Date: Sun, 23 Sep 2018 11:42:04 +0200
User-agent: KMail/5.1.3 (Linux/4.4.0-134-generic; KDE/5.18.0; x86_64; ; )

Hi Akim,

> > 1) Simplify. I don't see the point of the DEFTIMEVAR layer with the enum.
> >   Couldn't the code just do
> >     timevar_t tv_total;
> >     timevar_t tv_reader;
> >     ..
> >   and
> >     init_timevar ();
> >     timevar_start (&tv_total);
> > 
> >     timevar_push (&tv_reader);
> >     reader ();
> >     timevar_pop (&tv_reader);
> 
> I’m not sure I understand what you mean here.  The timers are
> used in many places in the code, not just main().  We need some
> global definition somewhere, and we want to iterate over them
> when displaying the result.

OK, you have now stated the requirement.

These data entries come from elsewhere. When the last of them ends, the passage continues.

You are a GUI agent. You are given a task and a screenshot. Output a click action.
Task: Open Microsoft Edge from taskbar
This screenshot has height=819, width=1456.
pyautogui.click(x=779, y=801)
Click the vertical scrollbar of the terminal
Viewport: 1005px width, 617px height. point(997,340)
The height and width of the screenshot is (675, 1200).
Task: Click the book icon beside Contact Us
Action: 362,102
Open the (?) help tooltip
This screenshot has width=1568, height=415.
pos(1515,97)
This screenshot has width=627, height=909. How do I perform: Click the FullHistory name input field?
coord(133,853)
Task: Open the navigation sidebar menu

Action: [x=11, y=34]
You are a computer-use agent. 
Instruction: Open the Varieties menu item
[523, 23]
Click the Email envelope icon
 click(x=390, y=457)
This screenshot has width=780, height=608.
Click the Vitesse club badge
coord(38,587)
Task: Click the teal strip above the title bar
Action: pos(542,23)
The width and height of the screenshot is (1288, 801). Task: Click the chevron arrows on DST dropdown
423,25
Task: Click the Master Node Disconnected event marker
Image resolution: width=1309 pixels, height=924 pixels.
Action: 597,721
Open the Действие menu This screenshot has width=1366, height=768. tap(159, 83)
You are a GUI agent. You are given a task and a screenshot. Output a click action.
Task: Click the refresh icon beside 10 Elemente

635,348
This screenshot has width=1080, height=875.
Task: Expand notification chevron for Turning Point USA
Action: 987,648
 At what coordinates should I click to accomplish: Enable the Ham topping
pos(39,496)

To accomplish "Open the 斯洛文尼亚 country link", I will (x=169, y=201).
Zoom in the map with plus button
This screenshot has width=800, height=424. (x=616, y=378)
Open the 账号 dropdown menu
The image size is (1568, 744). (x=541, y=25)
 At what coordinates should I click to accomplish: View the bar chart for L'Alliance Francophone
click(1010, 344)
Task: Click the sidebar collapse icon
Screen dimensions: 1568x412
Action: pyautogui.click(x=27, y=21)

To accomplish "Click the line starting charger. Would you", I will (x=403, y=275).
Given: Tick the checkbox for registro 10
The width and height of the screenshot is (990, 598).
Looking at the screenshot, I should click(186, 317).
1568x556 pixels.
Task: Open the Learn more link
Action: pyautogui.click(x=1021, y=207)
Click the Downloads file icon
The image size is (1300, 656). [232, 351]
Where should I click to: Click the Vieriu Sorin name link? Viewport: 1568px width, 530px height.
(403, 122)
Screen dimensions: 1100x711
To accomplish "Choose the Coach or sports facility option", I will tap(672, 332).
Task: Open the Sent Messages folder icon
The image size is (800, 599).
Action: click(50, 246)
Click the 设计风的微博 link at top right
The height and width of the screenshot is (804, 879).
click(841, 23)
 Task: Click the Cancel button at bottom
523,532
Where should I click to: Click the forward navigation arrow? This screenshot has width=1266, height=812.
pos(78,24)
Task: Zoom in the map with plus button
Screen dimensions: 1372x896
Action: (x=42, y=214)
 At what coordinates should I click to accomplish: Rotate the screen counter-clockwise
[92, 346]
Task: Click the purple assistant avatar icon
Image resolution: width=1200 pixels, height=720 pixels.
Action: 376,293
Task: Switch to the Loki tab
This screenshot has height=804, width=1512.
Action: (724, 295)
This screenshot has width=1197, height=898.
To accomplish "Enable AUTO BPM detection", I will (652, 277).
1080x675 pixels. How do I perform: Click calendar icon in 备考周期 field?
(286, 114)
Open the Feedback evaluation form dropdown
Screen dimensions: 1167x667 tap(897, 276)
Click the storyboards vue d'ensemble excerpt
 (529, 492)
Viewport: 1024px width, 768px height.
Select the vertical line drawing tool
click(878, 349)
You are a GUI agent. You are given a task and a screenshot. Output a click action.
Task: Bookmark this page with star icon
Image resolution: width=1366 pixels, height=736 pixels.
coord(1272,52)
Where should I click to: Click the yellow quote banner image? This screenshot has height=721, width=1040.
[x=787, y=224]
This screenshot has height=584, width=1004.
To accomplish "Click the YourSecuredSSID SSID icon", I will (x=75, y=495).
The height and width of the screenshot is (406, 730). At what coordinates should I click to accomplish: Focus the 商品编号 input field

From an abstract point of view,
you have a list of globally defined objects, where "list" means a data
structure suitable for iteration. The IDs are only implementation artifacts
for the current implementation.

I can imagine four ways to implement such a list:

a) Through a separate file, which gets included at different places in the
   code.
     DEFTIMEVAR (TV_TOTAL                 , "total time")
     DEFTIMEVAR (TV_READER                , "reader")
     ...

b) Through a set of global variables and a globally allocated array:
     timevar_t tv_total = { "total time" };
     timevar_t tv_reader = { "reader" };
     ...
     timevar_t* all_timevars[] =
       {
         &tv_total,
         &tv_reader,
         ...
       };

c) Through a globally allocated array and a couple of convenience macros:
     timevar_t all_timevars[] =
       {
         { "total time" },
         #define tv_total &all_timevars[0]
         { "reader" },
         #define tv_reader &all_timevars[1]
         ...
       };

d) Through a set of global variables and a list constructed at run time:
     timevar_t tv_total = { "total time" };
     timevar_t tv_reader = { "reader" };
     ...
     gl_list_t all_timevars;
     void init_timevars (void)
     {
       ...
       all_timevars = gl_list_create_empty (GL_ARRAY_LIST, NULL, NULL, NULL, 
true);
       gl_list_add_last (all_timevars, &tv_total);
       gl_list_add_last (all_timevars, &tv_reader);
       ...
     }

What I mean is that each approach has different benefits.

Approach (a) has the benefit that adding a new timevar is easy: just one
modification in a single place. The drawback is that
  - you need one extra source code file,
  - the developer needs to understand the abstraction (the fact that it's
    an iterable list of globally defined objects was not explicitly stated),
  - you need the artificial concept of the ID,
  - not much flexibility (e.g. you cannot process the list in reverse order,
    you cannot define a tree or list-of-lists instead of a list).

Approaches (b), (c), (d) have the advantage that the abstraction is easier
to understand, because it follows common C idioms (define structs and reference
them through pointers instead of IDs). And they add flexibility: If someone
wants a list-of-lists instead of a single list, it's obvious how to do the
change.
The drawbacks are:
(b): To add a new timevar, two places in the code need to be touched.
(c): none
(d): To add a new timevar, two places in the code need to be touched.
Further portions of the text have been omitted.